== Given text ==
Who is the most valuable human asset in baseball?

Barring injury, an abrupt decline, or an age adjustment, Albert Pujols seems destined to make his way into the “Best Player Ever” conversation. Just entering his age-30 season, Pujols has cracked 366 career home runs on the way to a .334/.427/.628 line. He is, without question, the greatest hitter in the game today, and nothing besides his age indicates he’s entered the decline phase of his career. Of course, any player who can make a claim to stand alongside Ruth, Mays, Aaron, Bonds, and the rest will make the aging curve look foolish.

But for all of this, Pujols cannot be the most valuable person in baseball.

While he’s shown no signs of aging, decline is inevitable. And he’s going to be very, very expensive for the duration of his career. Being the best player in baseball doesn’t make him the most valuable asset in the game. This applies to you, as well, Joe Mauer. In my opinion, the only offensive player in the game who can stand on equal footing with Pujols, Mauer’s detriments in this conversation are nearly identical to those of the Cardinals first baseman. Though he’s much younger than Pujols, Mauer comes with city miles, so to speak. He’s a near-lock to decline at an earlier age than Pujols, both due to his position and the fact that Albert is already breaking the curve.

Mauer, too, is getting awfully pricey. He cannot be the most valuable asset in baseball.

The next logical group of players to look at would be the prospects and very recent call-ups. I’m talking about guys like Matt Wieters, Buster Posey, Jason Heyward and Stephen Strasburg. They’re talented as could be and will be cheap for a while yet, but the most valuable asset in the game doesn’t come from this group. There’s just too much that has to go right between now and 2015.

And I’m dismissing the rest of the veteran superstars out of hand. Alex Rodriguez, Chase Utley, Ichiro, Roy Halladay and CC Sabathia just don’t figure to sustain their performance levels for long enough. Indeed, the most valuable player asset in the game probably comes from the group of young stars.

This list, by no means exclusive, consists of at least Tim Lincecum, Miguel Cabrera, Felix Hernandez, Evan Longoria, Zack Greinke, Matt Kemp and Hanley Ramirez.
===
◆ **Challenges**
1: Reproduce the part of the baseball piece that starts with "Who is the most" and goes on through "curve look foolish.".
2: According to the baseball piece, how many career home runs has Albert Pujols hit?
== Supplied material ==
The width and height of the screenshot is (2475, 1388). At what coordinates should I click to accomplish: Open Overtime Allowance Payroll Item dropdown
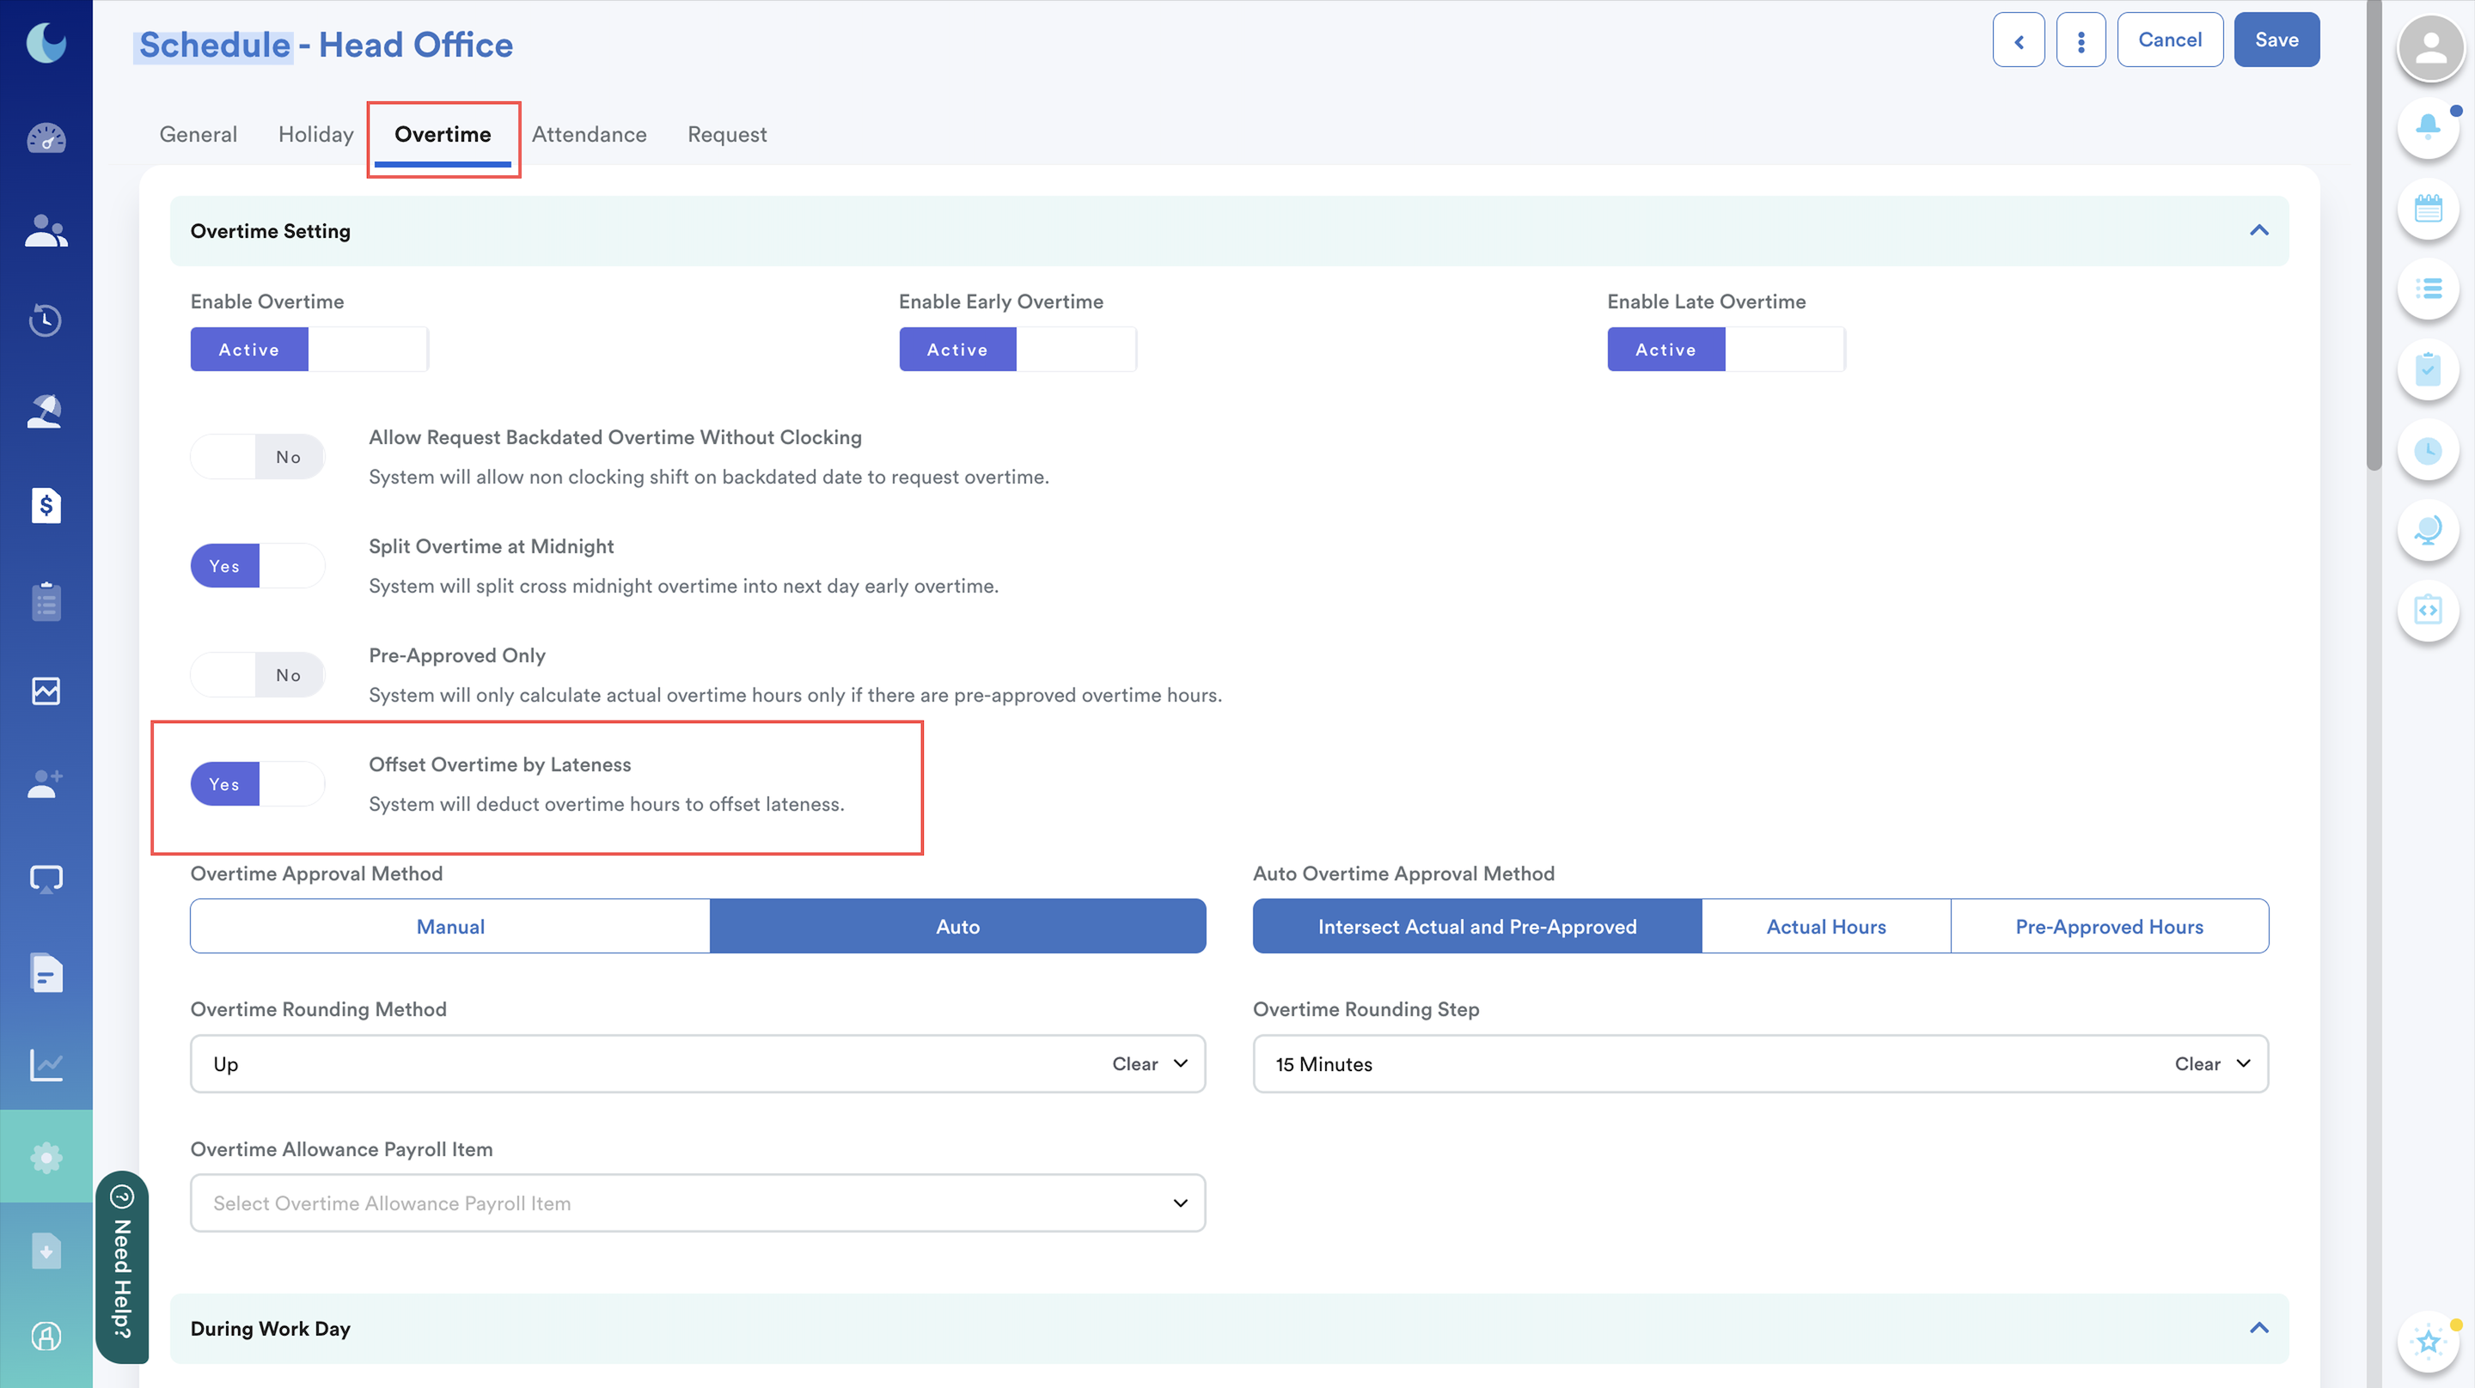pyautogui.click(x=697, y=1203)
===
◆ **Answers provided**
1:
Who is the most valuable human asset in baseball?

Barring injury, an abrupt decline, or an age adjustment, Albert Pujols seems destined to make his way into the “Best Player Ever” conversation. Just entering his age-30 season, Pujols has cracked 366 career home runs on the way to a .334/.427/.628 line. He is, without question, the greatest hitter in the game today, and nothing besides his age indicates he’s entered the decline phase of his career. Of course, any player who can make a claim to stand alongside Ruth, Mays, Aaron, Bonds, and the rest will make the aging curve look foolish.

2: 366